Compile-time constant shifts: the amount must be in [0, sizeof(T)*8). Generally
the most efficient variant, but 8-bit shifts are potentially slower than other
lane sizes, and `RotateRight` is often emulated with shifts:

*   `V`: `{u,i}` \
    <code>V **ShiftLeft**&lt;int&gt;(V a)</code> returns `a[i] << int`.

*   `V`: `{u,i}` \
    <code>V **ShiftRight**&lt;int&gt;(V a)</code> returns `a[i] >> int`.

*   `V`: `{u,i}` \
    <code>V **RoundingShiftRight**&lt;int&gt;(V a)</code> returns
    `((int == 0) ? a[i] : (((a[i] >> (int - 1)) + 1) >> 1)`.

*   `V`: `{u,i}` \
    <code>V **RotateLeft**&lt;int&gt;(V a)</code> returns `(a[i] << int) |
    (static_cast<TU>(a[i]) >> (sizeof(T)*8 - int))`.

*   `V`: `{u,i}` \
    <code>V **RotateRight**&lt;int&gt;(V a)</code> returns
    `(static_cast<TU>(a[i]) >> int) | (a[i] << (sizeof(T)*8 - int))`.

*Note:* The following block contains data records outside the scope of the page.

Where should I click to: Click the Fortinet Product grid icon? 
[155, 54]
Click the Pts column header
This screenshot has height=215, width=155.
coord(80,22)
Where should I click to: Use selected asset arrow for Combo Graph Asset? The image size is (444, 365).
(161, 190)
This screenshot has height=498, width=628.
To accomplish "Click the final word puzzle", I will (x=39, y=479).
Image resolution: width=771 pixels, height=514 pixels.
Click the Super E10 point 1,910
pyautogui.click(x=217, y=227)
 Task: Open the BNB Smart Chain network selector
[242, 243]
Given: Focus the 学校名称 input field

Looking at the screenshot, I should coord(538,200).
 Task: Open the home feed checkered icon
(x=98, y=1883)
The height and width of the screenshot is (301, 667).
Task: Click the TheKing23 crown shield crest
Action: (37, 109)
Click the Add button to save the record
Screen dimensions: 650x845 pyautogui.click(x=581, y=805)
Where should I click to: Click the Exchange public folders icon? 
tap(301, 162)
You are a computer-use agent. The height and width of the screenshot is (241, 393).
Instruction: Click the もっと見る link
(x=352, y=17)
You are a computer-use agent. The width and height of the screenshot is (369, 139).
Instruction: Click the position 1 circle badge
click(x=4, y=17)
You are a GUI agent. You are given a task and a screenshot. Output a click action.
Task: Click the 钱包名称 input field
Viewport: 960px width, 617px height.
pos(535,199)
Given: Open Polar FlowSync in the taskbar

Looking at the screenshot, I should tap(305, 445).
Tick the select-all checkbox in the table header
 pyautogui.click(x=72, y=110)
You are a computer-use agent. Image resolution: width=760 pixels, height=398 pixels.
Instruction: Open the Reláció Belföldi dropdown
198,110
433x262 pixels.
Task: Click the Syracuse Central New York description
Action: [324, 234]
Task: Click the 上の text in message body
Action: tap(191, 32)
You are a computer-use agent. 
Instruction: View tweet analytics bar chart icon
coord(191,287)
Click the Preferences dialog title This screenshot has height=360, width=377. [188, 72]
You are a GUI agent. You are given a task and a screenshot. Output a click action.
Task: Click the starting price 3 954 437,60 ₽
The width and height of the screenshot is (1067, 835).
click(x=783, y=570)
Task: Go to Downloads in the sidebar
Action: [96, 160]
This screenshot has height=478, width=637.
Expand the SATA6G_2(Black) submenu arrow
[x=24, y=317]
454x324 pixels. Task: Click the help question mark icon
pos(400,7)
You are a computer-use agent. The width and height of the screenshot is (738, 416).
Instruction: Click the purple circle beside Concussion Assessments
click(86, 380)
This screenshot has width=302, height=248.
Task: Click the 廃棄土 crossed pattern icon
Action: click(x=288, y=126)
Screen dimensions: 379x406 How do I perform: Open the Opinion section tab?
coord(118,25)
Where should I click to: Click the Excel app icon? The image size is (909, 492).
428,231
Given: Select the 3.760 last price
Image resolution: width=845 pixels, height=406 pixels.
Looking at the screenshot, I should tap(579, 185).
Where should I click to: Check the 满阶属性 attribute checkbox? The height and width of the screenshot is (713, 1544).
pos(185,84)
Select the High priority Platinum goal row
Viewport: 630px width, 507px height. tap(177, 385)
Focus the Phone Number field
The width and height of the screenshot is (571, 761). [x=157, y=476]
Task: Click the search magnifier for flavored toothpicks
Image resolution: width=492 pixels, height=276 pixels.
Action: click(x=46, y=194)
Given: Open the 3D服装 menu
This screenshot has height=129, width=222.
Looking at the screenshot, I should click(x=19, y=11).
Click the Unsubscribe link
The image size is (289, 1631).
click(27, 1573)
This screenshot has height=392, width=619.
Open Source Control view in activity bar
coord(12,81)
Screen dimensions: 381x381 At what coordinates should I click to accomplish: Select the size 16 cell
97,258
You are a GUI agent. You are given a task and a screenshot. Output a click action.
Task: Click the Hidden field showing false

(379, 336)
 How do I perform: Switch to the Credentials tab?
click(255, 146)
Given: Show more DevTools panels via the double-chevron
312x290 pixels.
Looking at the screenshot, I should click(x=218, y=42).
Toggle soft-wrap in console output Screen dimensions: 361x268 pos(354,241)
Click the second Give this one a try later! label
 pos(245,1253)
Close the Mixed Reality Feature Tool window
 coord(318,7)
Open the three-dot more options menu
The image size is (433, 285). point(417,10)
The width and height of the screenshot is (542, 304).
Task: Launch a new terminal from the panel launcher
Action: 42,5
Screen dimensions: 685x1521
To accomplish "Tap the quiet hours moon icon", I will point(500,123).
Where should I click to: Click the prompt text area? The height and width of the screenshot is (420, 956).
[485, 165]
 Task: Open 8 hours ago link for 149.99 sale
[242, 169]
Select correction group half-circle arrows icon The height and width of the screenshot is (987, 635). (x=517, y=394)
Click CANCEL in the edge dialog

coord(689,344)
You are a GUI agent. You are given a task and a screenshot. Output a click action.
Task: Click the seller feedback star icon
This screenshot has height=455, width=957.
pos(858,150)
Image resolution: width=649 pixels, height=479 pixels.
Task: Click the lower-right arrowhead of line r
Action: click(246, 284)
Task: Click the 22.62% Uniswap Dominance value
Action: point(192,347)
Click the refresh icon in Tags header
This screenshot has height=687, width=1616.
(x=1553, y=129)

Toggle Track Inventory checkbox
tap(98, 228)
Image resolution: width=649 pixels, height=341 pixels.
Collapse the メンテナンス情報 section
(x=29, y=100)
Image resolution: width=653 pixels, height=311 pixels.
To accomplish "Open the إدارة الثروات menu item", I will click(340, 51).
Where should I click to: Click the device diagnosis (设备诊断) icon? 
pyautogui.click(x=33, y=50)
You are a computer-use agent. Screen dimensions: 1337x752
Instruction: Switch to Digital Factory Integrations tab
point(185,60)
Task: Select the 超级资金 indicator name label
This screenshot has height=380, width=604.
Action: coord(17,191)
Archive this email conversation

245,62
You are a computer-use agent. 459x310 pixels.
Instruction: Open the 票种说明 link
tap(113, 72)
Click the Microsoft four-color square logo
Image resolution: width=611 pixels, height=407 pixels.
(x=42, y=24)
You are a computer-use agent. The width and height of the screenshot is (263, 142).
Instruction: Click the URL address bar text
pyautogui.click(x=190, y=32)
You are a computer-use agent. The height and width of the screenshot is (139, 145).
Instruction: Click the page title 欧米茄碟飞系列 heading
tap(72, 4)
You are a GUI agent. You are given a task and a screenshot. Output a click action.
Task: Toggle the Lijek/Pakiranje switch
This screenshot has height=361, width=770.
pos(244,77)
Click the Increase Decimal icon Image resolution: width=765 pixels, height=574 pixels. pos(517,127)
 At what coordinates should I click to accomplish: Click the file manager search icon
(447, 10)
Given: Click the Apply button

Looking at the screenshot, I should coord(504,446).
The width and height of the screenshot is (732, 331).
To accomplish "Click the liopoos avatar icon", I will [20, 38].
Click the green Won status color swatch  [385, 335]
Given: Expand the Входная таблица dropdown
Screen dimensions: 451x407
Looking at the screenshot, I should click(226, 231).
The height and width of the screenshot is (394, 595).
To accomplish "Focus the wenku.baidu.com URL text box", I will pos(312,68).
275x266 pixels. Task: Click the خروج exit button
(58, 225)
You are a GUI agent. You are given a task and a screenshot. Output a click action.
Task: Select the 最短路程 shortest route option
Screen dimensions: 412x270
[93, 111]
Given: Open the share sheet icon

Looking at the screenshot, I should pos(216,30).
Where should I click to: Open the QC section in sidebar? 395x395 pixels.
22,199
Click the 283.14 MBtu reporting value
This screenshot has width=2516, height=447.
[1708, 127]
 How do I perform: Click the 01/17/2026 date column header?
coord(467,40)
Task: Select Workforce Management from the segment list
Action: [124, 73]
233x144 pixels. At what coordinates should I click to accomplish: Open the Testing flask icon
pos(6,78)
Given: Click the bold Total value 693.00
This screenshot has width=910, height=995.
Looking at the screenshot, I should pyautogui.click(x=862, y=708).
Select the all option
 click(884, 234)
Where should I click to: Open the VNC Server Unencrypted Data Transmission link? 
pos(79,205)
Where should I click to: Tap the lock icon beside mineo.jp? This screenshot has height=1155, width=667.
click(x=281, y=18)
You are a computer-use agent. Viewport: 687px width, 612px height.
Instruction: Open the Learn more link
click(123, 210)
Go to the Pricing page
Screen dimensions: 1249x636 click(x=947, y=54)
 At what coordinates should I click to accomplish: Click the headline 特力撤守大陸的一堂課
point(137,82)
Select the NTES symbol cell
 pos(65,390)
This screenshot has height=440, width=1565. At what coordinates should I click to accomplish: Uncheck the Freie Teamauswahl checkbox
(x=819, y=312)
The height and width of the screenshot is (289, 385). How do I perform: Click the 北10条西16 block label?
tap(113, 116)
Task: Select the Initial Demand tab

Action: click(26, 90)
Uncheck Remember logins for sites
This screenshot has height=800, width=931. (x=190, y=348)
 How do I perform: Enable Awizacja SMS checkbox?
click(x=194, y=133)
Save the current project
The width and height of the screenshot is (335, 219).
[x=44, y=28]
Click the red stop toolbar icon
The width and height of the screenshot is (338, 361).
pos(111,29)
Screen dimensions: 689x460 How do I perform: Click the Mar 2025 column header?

Shift all lanes by the same (not necessarily compile-time constant) amount:

*   `V`: `{u,i}` \
    <code>V **ShiftLeftSame**(V a, int bits)</code> returns `a[i] << bits`.

*   `V`: `{u,i}` \
    <code>V **ShiftRightSame**(V a, int bits)</code> returns `a[i] >> bits`.

*   `V`: `{u,i}` \
    <code>V **RoundingShiftRightSame**&lt;int kShiftAmt&gt;(V a, int bits)
    </code> returns `((bits == 0) ? a[i] : (((a[i] >> (bits - 1)) + 1) >> 1)`.

*   `V`: `{u,i}` \
    <code>V **RotateLeftSame**(V a, int bits)</code> returns
    `(a[i] << shl_bits) | (static_cast<TU>(a[i]) >>
    (sizeof(T)*8 - shl_bits))`, where `shl_bits` is equal to
    `bits & (sizeof(T)*8 - 1)`.

*   `V`: `{u,i}` \
    <code>V **RotateRightSame**(V a, int bits)</code> returns
    `(static_cast<TU>(a[i]) >> shr_bits) | (a[i] >>
    (sizeof(T)*8 - shr_bits))`, where `shr_bits` is equal to
    `bits & (sizeof(T)*8 - 1)`.

Per-lane variable shifts (slow if SSSE3/SSE4, or 16-bit, or Shr i64 on AVX2):

*   `V`: `{u,i}` \
    <code>V **operator<<**(V a, V b)</code> returns `a[i] << b[i]`. Currently
    unavailable on SVE/RVV; use the equivalent `Shl` instead.

*   `V`: `{u,i}` \
    <code>V **operator>>**(V a, V b)</code> returns `a[i] >> b[i]`. Currently
    unavailable on SVE/RVV; use the equivalent `Shr` instead.

*   `V`: `{u,i}` \
    <code>V **RoundingShr**(V a, V b)</code> returns
    `((b[i] == 0) ? a[i] : (((a[i] >> (b[i] - 1)) + 1) >> 1)`.

*   `V`: `{u,i}` \
    <code>V **Rol**(V a, V b)</code> returns
    `(a[i] << (b[i] & shift_amt_mask)) |
    (static_cast<TU>(a[i]) >> ((sizeof(T)*8 - b[i]) & shift_amt_mask))`,
    where `shift_amt_mask` is equal to `sizeof(T)*8 - 1`.

*   `V`: `{u,i}` \
    <code>V **Ror**(V a, V b)</code> returns
    `(static_cast<TU>(a[i]) >> (b[i] & shift_amt_mask)) |
    (a[i] << ((sizeof(T)*8 - b[i]) & shift_amt_mask))`, where `shift_amt_mask` is
    equal to `sizeof(T)*8 - 1`.

A compound shift on 64-bit values:

*   `V`: `{u,i}64`, `VI`: `{u,i}8` \
    <code>V **MultiRotateRight**(V vals, VI indices)</code>: returns a vector
    with `(vals[i] >> indices[i*8+j]) & 0xff` in byte `j` of vector `r[i]` for
    each `j` between 0 and 7.

    If `indices[i*8+j]` is less than 0 or greater than 63, byte `j` of `r[i]` is
    implementation-defined.

    `VI` must be either `Vec<Repartition<int8_t, DFromV<V>>>` or
    `Vec<Repartition<uint8_t, DFromV<V>>>`.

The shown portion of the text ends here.